Ironhorse… Phoenix… Thoroughbred… Queen of Steam, Spirit of Roanoke… The East Coast Bitch...
I have many names, some not very nice but only few I actually identify with. I am no queen, though I appreciate the title. I am no workhorse, though I've been worked like one. I am a locomotive, a steam engine, the most powerful passenger engine in the world. I am the sole survivor of my class, the lone example of what a railway can do when they stick to conservative values and work within their own means.
I have died, only to come back only to perish once more and come back. Like a phoenix, but one that constantly resurrects within a cage. My life has always been decided for me, whether I agreed or not. From the moment I awoke within the Roanoke Shops my path had be drawn and paved for me. Like many other high-end passenger engines, my sisters and I were treated like royalty, the reality and inner workings of the world were kept secret. An engine cannot perform her duties if she's too busy worrying about the day she'll meet the cutting torch. On the Norfolk and Western, steam was king. Where young, Northern princesses giggle and gossip as they dream of the day their princes will arrive, and for some they did.
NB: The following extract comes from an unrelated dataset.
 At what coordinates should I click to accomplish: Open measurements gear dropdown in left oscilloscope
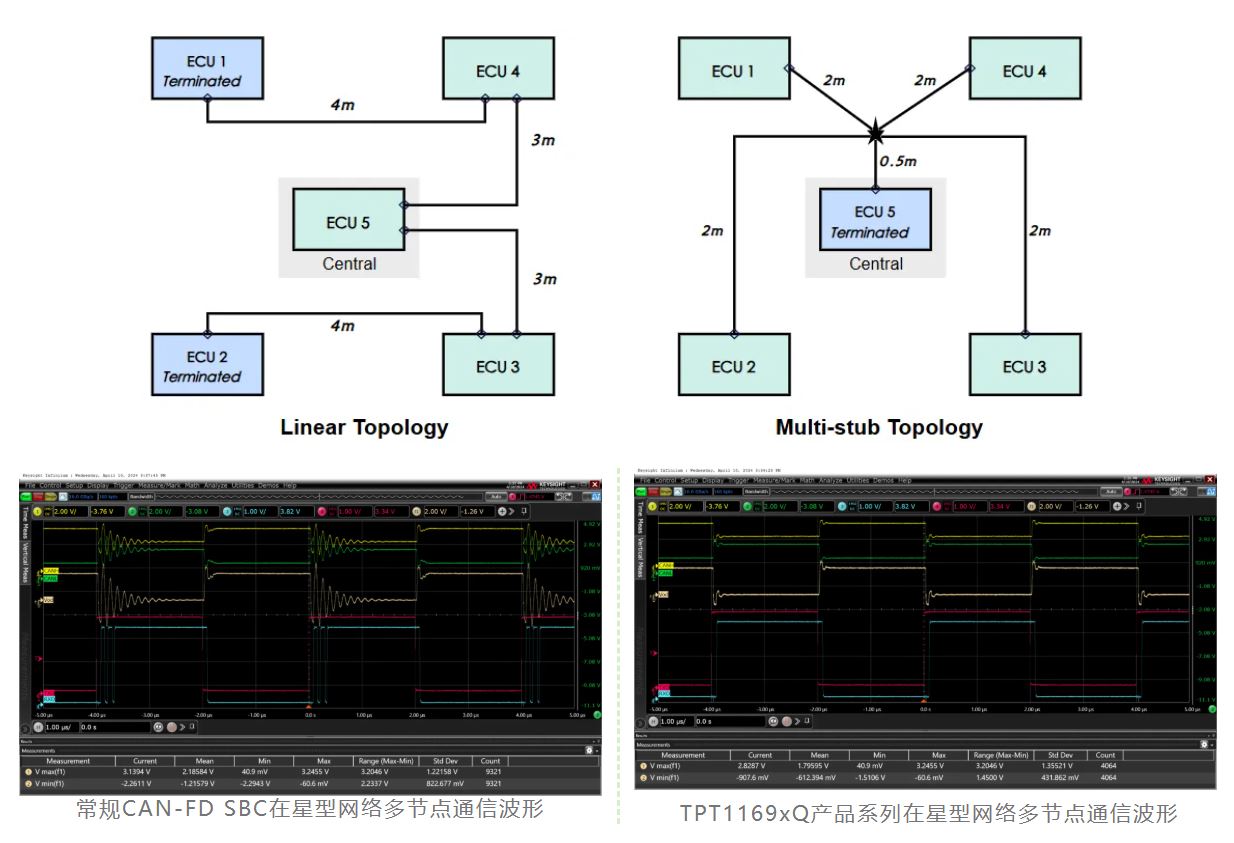pos(590,749)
Where the diesel was a common peasant, laughed at as it struggled to get up even the simplest of hills. Even now, in the 21st century we are held in such high regard.
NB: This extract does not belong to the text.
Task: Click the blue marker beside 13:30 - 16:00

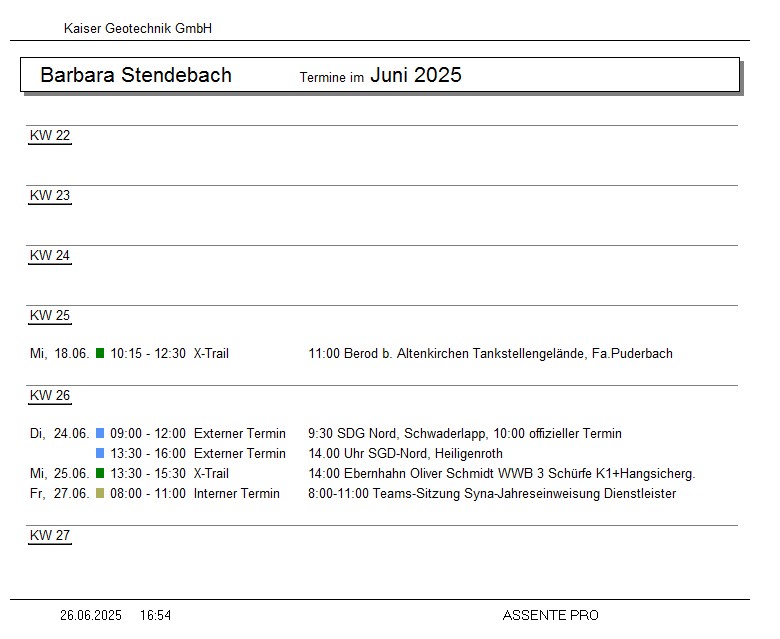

Railfans young and old would enter Castle "Virginia Museum of Transportation" to reminisce with me about yesteryear. How they'd see my sisters run up, down, and through the mountains of the Appalachians, our smaller-than-average 70" drivers spinning wildly as massive valve gear and rods propelled us forward. I'm both amused and surprised by how much people appear to know about me and roots. For the record I am, and always will a southern girl raised in world of glitter and glamour. Though I am far from dainty, I can pretend to be well-mannered. I guess that's why I was the way I was growing up. I had no control of my life, but the outsiders didn't need to know that. All they needed to know that crossing me would result in a missing tender, unaware of the girl with everything to lose, doing her best to impress while maintaining her own identity.
And now as the black, gold, and Tuscan Red-painted phoenix rises from her ashes a third time, the doors open to another uncertain future. The clouds crumbling to the sun's rays as it shines.
It's my birthday today and I'm ready to go back home. I wouldn't have remembered if everyone hadn't been raving to me about it. I won't tell you my age though, a lady never does! But I'll tell you one thing, I ain't no old woman! It may have been 20 years, but I still know how to work the rails, I can bend the coaches and freight cars to my will. They won't be pushing me around if they know what's good for them. You should have seen those old, oversized switch diesels back at the Spencer event, trembling in fear as if they'd seen the devil himself!
Heh… maybe they did?
With the clanking of the air compressors and the hiss of steam, my bell dings and my whistle sounds off as I leave my temporary home. I am eager to prove my worth once more. I won't fail like before, there will not be a repeat of what happened in 1994, I forbid it. I'll show Norfolk Southern that retiring me had been mistake. I'll make my sisters proud and bring back the honor and respect once bestowed upon my class, you'll see!